Alopecia is something that affects people of all ethnicities, all over the world, and unfortunately effective treatment has been scarce. But there's potentially good news on the horizon for hair loss suffers. The FDA recently approved a drug called Olumiant, a systemic treatment for alopecia areata, the autoimmune disorder that causes hair loss. The drug works by interfering with the body’s confused messaging that tells it to attack hair follicles.
The world became instantly familiar with the word alopecia after the 2022 Oscars, where Will Smith infamously defended his wife, Jada Pinkett Smith, after Chris Rock made a joke about her baldness. Pinkett Smith has alopecia and decided to forego treatment and instead to simply shave her head. She talked about how painful the treatments are on a recent episode of Red Table Talk. On the episode, a dermatologist explained the localized treatment, which involves needle pricks directly into the scalp with a needle containing medication. The process is lengthy and painful, and requires frequent visits for these scalp jabs in an attempt to stave off further hair loss. It’s no wonder that many people decide to embrace balding and shave their head instead.

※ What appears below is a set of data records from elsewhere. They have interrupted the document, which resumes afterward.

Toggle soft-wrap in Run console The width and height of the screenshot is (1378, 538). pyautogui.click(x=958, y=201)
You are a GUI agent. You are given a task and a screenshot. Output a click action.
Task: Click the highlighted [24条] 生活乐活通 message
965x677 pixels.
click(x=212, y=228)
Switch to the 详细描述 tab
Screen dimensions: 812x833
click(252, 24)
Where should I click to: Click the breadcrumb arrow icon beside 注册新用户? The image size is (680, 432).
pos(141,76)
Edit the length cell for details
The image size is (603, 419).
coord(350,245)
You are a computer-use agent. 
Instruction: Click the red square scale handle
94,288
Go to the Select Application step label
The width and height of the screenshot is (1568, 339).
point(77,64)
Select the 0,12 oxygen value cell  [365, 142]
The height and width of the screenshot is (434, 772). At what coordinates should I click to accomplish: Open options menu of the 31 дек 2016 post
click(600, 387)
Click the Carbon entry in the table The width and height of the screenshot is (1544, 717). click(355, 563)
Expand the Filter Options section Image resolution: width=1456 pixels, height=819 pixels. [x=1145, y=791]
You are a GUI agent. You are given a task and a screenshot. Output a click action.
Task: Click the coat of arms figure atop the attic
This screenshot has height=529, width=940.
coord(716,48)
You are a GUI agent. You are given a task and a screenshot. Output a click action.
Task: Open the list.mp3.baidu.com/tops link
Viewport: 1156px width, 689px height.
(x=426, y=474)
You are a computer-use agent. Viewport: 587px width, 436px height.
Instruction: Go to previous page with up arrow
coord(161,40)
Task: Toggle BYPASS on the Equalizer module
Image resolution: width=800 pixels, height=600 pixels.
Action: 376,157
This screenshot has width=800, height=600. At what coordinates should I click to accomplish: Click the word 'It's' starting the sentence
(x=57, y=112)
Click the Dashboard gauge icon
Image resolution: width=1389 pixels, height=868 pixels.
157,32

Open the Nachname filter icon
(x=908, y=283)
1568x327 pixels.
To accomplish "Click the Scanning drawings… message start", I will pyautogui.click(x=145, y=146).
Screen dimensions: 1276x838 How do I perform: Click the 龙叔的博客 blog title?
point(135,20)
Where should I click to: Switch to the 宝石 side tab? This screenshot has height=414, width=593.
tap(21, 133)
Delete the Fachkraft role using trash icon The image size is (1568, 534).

The newly approved drug has been on the market in the U.S. since 2018 as a treatment for rheumatoid arthritis, and while it does have several mild to moderate side effects, one of them, hair regrowth, is what drew attention to it as a treatment for alopecia areata. The best news is that it's taken orally, and doesn’t involve any tiny jabs in the scalp.
In the FDA's announcement, Dr. Kendall Marcus, director of the Division of Dermatology and Dentistry in the FDA’s Center for Drug Evaluation and Research, said, “Access to safe and effective treatment options is crucial for the significant number of Americans affected by severe alopecia. Today's approval will help fulfill a significant unmet need for patients with severe alopecia areata."
In the clinical trials, between 32% and 35% of patients who received the higher of two tested doses had enough hair to cover 80% of their scalp after 36 weeks (compared with between 3% and 5% of patients who received a placebo). This definitely shows promise, despite observed side effects such as respiratory infections, acne, high cholesterol, headaches, fatigue, urinary tract infections and more. If you’ve ever watched a commercial for a new medication, these side effects shouldn’t come as a surprise, nor should they derail the excitement of a medication that could boost so many people’s mental health.
To date, there hasn't really been an effective noninvasive treatment for alopecia areata and while the condition isn’t life threatening, the mental effects can be detrimental. On the episode of Red Table Talk, the mother of 12-year-old Rio Allred told of how her daughter died by suicide, which she believed was linked to the bullying she received due to her alopecia. Depression, anxiety and negative body image are all risks associated with having the hair loss condition, especially in women.
While this new treatment won't be effective on everyone and it comes with a daunting number of potential side effects, it certainly offers hope for many as an improvement over the standard "needle" treatment. Hopefully researchers will continue to make progress on treatments for alopecia that are readily available and safe.